(RECORDED INFORMATION begins)

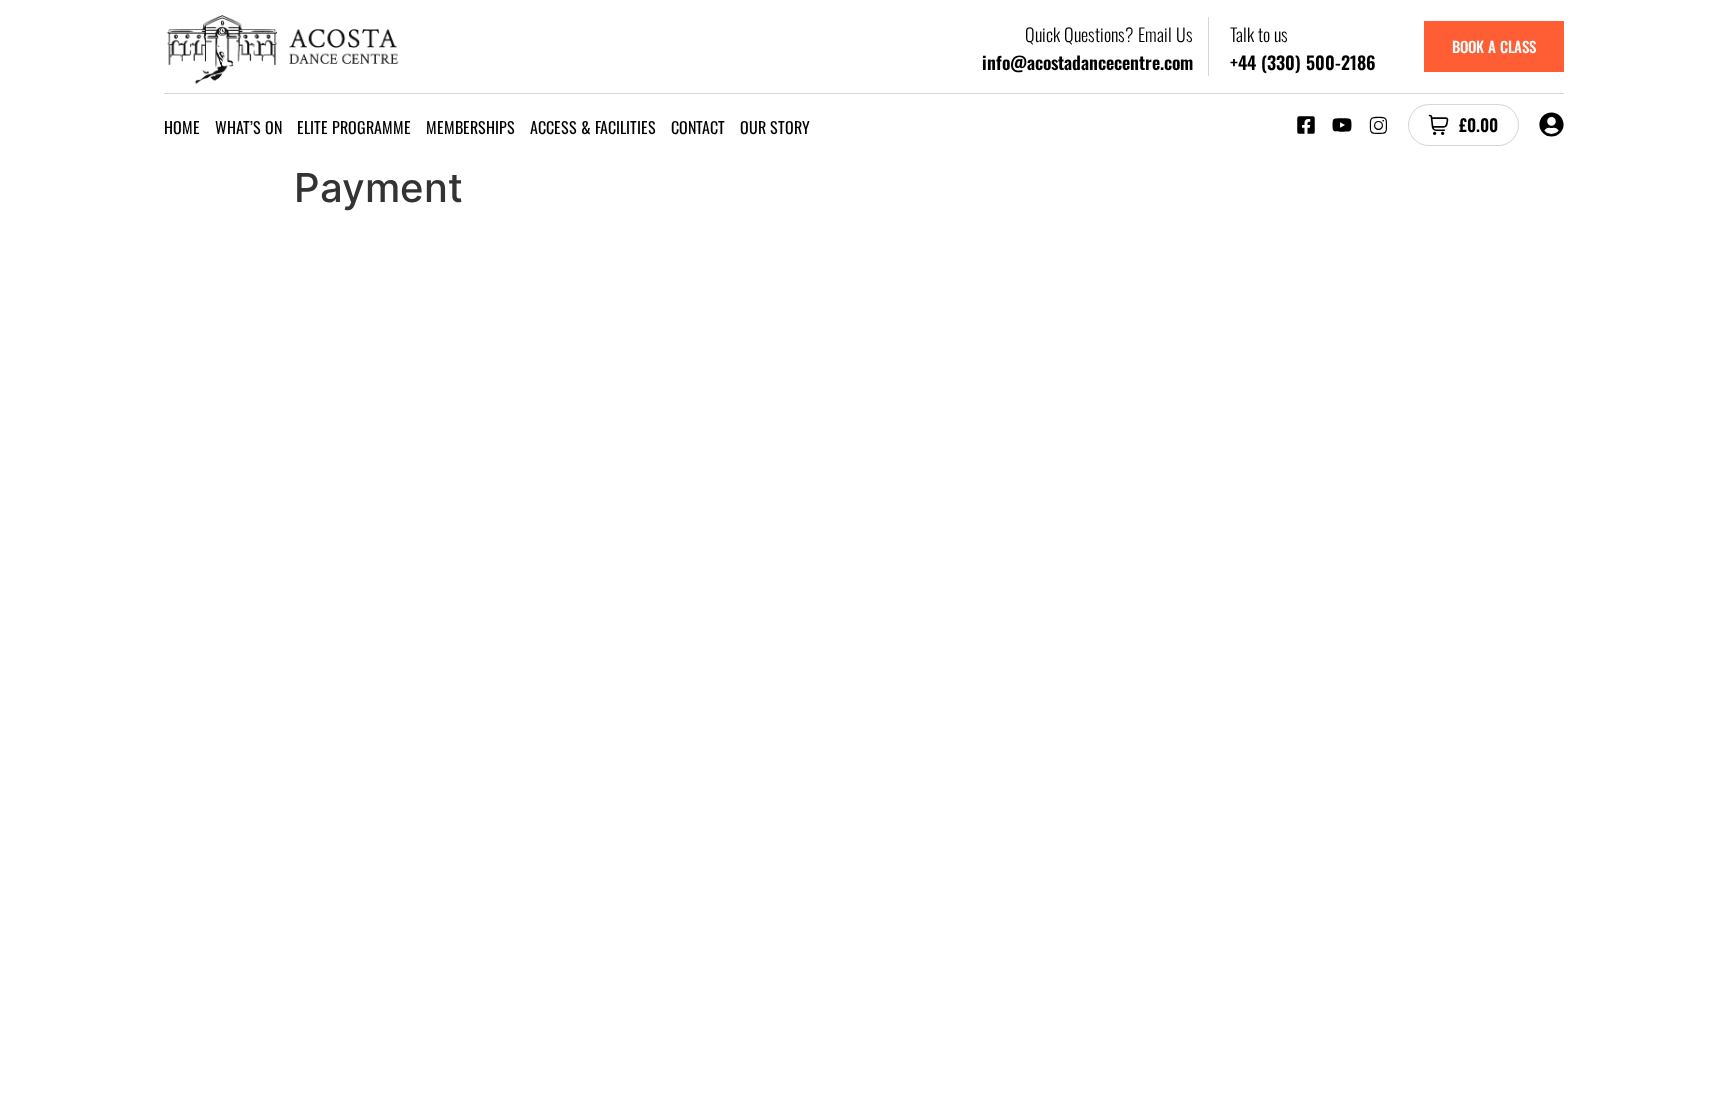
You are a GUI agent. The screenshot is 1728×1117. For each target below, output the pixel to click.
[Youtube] (1342, 125)
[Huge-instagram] (1378, 125)
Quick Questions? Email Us (1109, 34)
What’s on (248, 127)
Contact (698, 127)
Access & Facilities (593, 127)
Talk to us (1259, 34)
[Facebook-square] (1306, 125)
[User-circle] (1551, 124)
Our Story (775, 127)
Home (182, 127)
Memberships (470, 127)
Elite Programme (354, 127)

(RECORDED INFORMATION ends)

- [TASK ITEM] Restate all entries exactly; pictures stay out.

- [RESPONSE TO THE TASK]
You are a GUI agent. The screenshot is 1728×1117. For each target below, output the pixel to click.
[Youtube] (1342, 125)
[Huge-instagram] (1378, 125)
Quick Questions? Email Us (1109, 34)
What’s on (248, 127)
Contact (698, 127)
Access & Facilities (593, 127)
Talk to us (1259, 34)
[Facebook-square] (1306, 125)
[User-circle] (1551, 124)
Our Story (775, 127)
Home (182, 127)
Memberships (470, 127)
Elite Programme (354, 127)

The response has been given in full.